Remarqué à chaque festival où il a été projeté, Kill est un film d’action indien bien énervé qui s’applique à faire ce qu’on attendait de lui, déchaîner les enfers.

Si vous suivez un peu, vous savez qu’ici, on aime quand le cinéma transforme des figurants en morceaux de bidoche juste parce qu’ils ont cherché des poux à la mauvaise personne, au mauvais moment. Un cinéma représenté aujourd’hui par l’omniprésent John Wick, mais dont on sait que le véritable renouveau nous vient d’Indonésie en 2012 lorsque Gareth Evans réécrivait les codes du genre avec The Raid. Peu avare en bonnes idées et en générosité, le septième art indien entend prouver avec Kill que lui aussi, il peut faire dans le bourrin, simple et efficace.
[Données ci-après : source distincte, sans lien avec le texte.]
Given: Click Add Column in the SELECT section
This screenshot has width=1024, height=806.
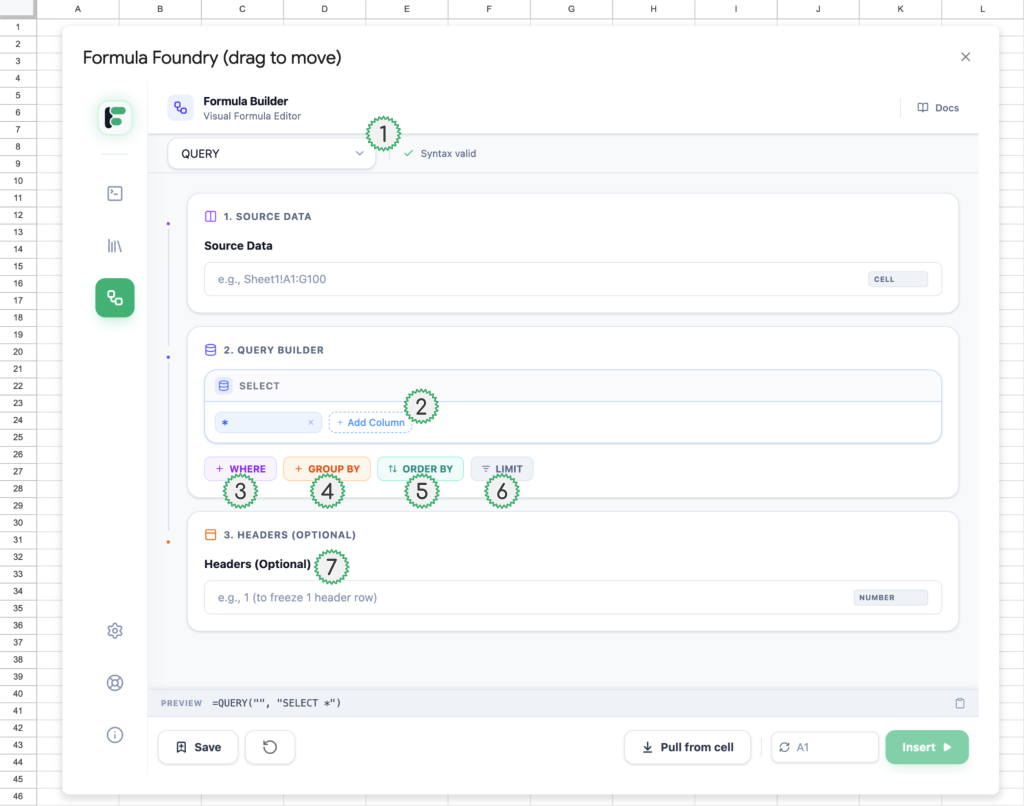Looking at the screenshot, I should [x=370, y=423].
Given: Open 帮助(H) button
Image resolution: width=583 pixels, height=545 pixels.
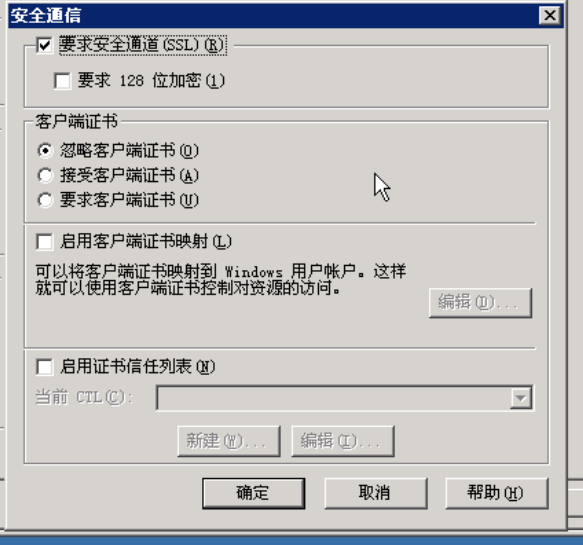Looking at the screenshot, I should 497,493.
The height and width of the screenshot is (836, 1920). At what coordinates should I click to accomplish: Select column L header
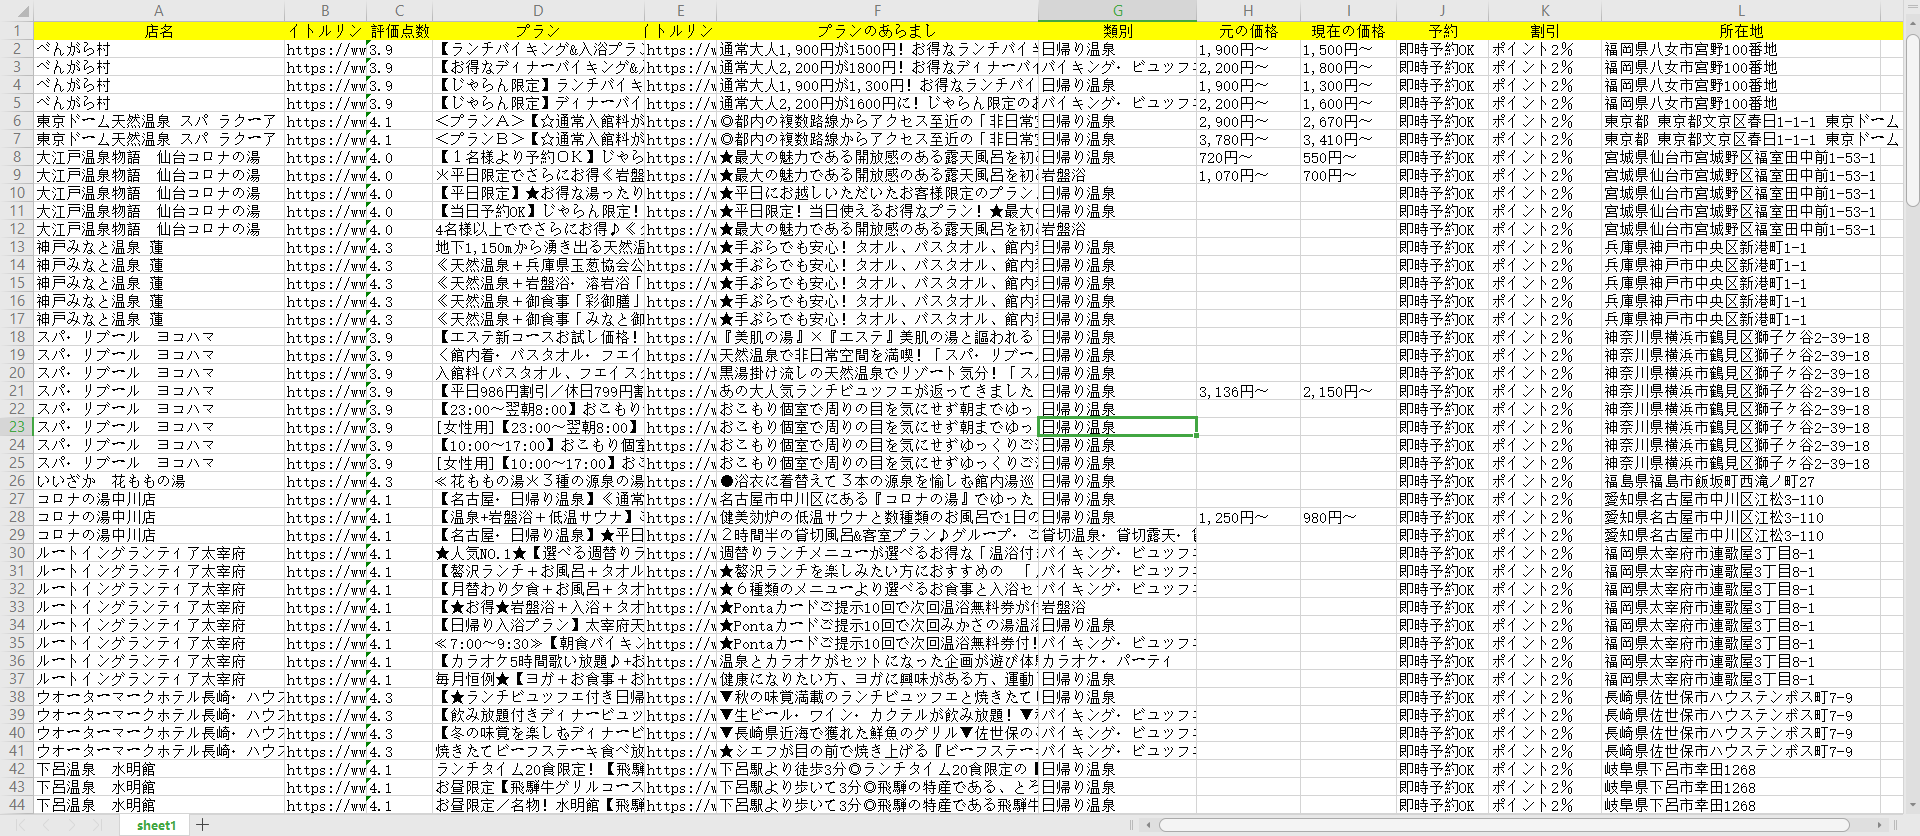[1741, 11]
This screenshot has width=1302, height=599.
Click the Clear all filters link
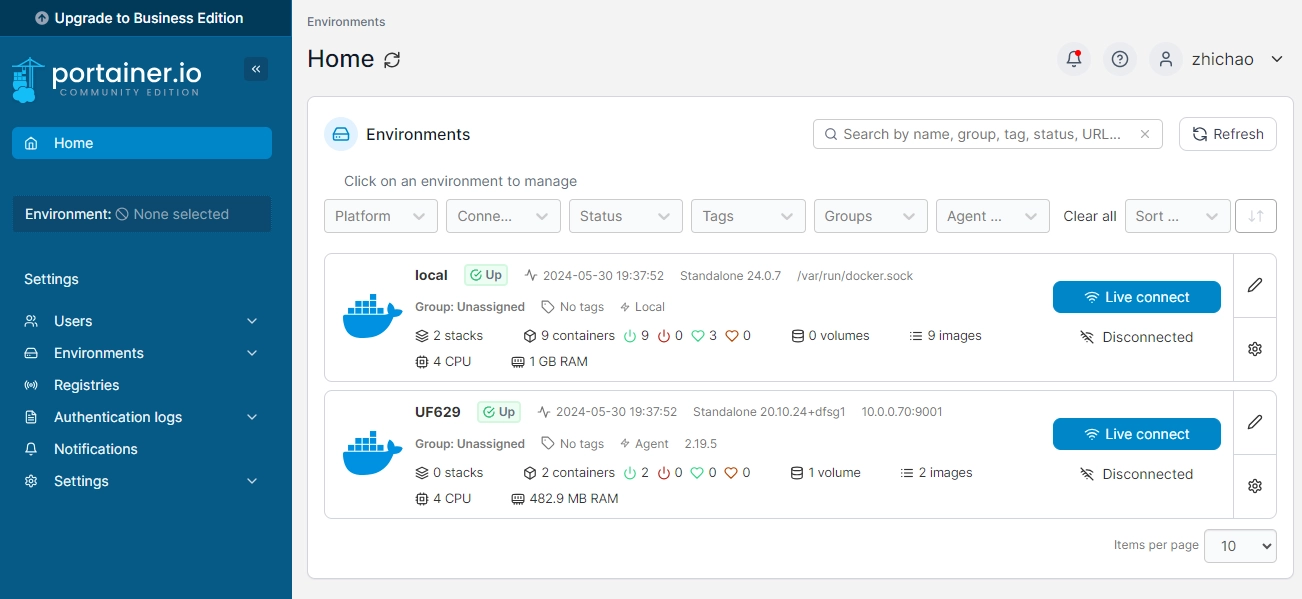pos(1089,216)
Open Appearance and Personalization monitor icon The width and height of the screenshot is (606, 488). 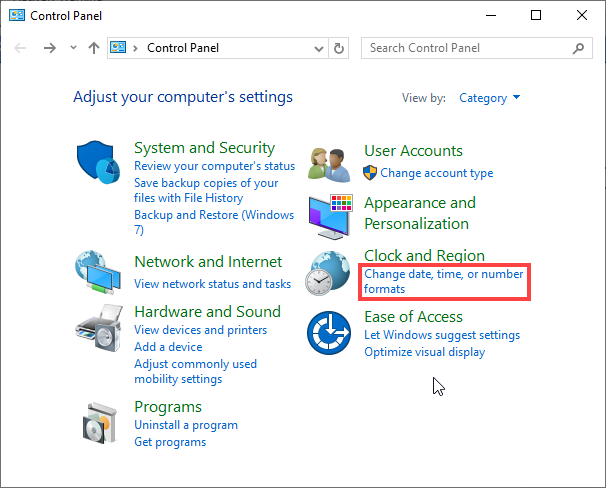coord(331,214)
Kill est un peu à la croisée des influences. Certes, le film d’Evans est en ligne de mire, autant que des œuvres comme Snowpiercer ou les productions hong-kongaises, mais il n’entend pas renier sa nature hindi sans avoir l’exubérance des grosses machines maisons comme RRR ou Baahubali (qu’on adore). Un film qui sait d’où il vient, quel but il veut atteindre et quelle forme il va prendre.

Amrit Rathod est un membre des commandos de la garde nationale qui a hâte de retrouver sa petite amie Tulika après plusieurs semaines de service. Sauf que celle-ci vient d’être fiancée malgré elle par son père, puissant patron d’une entreprise ferroviaire. Dans l’idée d’empêcher ce mariage, Amrit embarque avec son frère d’armes Viresh dans un train en partance pour New Delhi avec Tulika et sa famille à son bord. Malheureusement, le convoi est bientôt attaqué par un gang de braqueurs.

Kill (2)

S’emparant d’une mésaventure qui lui est réellement arrivée (le braquage dans un train, pas le commando), le réalisateur et scénariste Nikhil Nagesh Bhat a décidé de signer une œuvre qui tient autant du trauma que du fantasme à ses yeux avec cette idée de glisser, au milieu d’un fait divers, un mec passablement en colère qui a, lui, les compétences pour faire le ménage. Un scénario qui sent bon le film d’action régressif dont le marché vidéo américain continue souvent de nous abreuver sans envie ni talent. Heureusement pour nous, Kill a les deux.

Licence to Kill

Lorsque le titre du film surgit à l’écran, il prend tout le public par surprise. Sans qu’on n’y fasse attention, celui-ci s’était écarté du générique introductif pour arriver bien après. Il attendait son moment, celui de sa propre justification. Car, si Kill ne perd pas de temps pour lancer les hostilités, s’accordant dix, quinze minutes maximum de mise en contexte (l’anti-The Crow 2024), le métrage se montre pas si sage, mais étonnamment pas si fou que ce qu’on pouvait en espérer.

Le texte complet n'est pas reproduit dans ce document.